ニデック、データセンターの設計柔軟性を高める新製品「STC 1.0」プロトタイプを開発
2026.06.02
~サーバーの要求仕様に合わせ、CDUを最大5段まで積層し、冷却能力の最適化が可能~
ニデック株式会社(以下、当社)は、データセンターのサーバー実装計画や熱負荷仕様に合わせて冷却能力をカスタマイズ可能な、Open Compute Project(OCP) 準拠のCDU(※1)を積層した新製品「STC 1.0」のプロトタイプを開発いたしました。本製品は、最大5段までの積層構造を採用し、導入されるサーバーの冷却要求に応じてユニット数を柔軟に選択できる次世代の液冷ソリューションです。当社は、2026年6月に開催される「Interop Tokyo 2026」(日本・千葉)および「IDCExpo 2026」(中国・上海)にて初公開を予定しています。
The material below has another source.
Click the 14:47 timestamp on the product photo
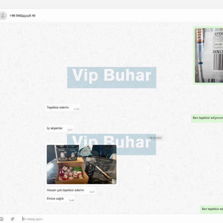Viewport: 223px width, 223px height. click(x=112, y=182)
生成AIの普及に伴い、データセンターに導入されるサーバーの熱密度は年々上昇しています。これに対し、冷却能力が固定された従来のCDUでは、将来的なサーバーの入れ替えや高密度化を見越し、あらかじめ高い冷却能力を備えた設備を実装する必要がありました。当社は、こうした将来の拡張性への対応と、導入時の最適構成の維持を目的として、積層型のCDU「STC 1.0」を開発いたしました。
本製品の特長
1.サーバーの熱負荷仕様に応じたスケーラブルな冷却能力
- 設置されるサーバーの熱負荷仕様に基づき、In-Rack CDUを最大5段まで積層し、最大1MWの冷却能力を提供可能
- コンテナ型から大規模データセンターまで、多様なサーバーの実装計画に合わせた柔軟な設備設計を支援
- ラック仕様のカスタマイズにより、最大8段、最大1.6MWまでの高容量冷却にも柔軟に対応
2.メンテナンス性と信頼性の両立
- 各段のCDU独立構成による、システム全体の信頼性と保守作業の効率化を実現
- CDUの冗長構成により、サーバー稼働状態を維持したメンテナンス作業が可能
今後は、本プロトタイプの展示会出展を通じて、データセンター事業者やサーバーメーカーからのフィードバックを収集し、商用リリースに向けた開発を推進します。当社は今後も、高性能液冷ソリューションの供給を通じ、持続可能なAIインフラの構築に貢献してまいります。
※1 CDU:Coolant Distribution Unit の略。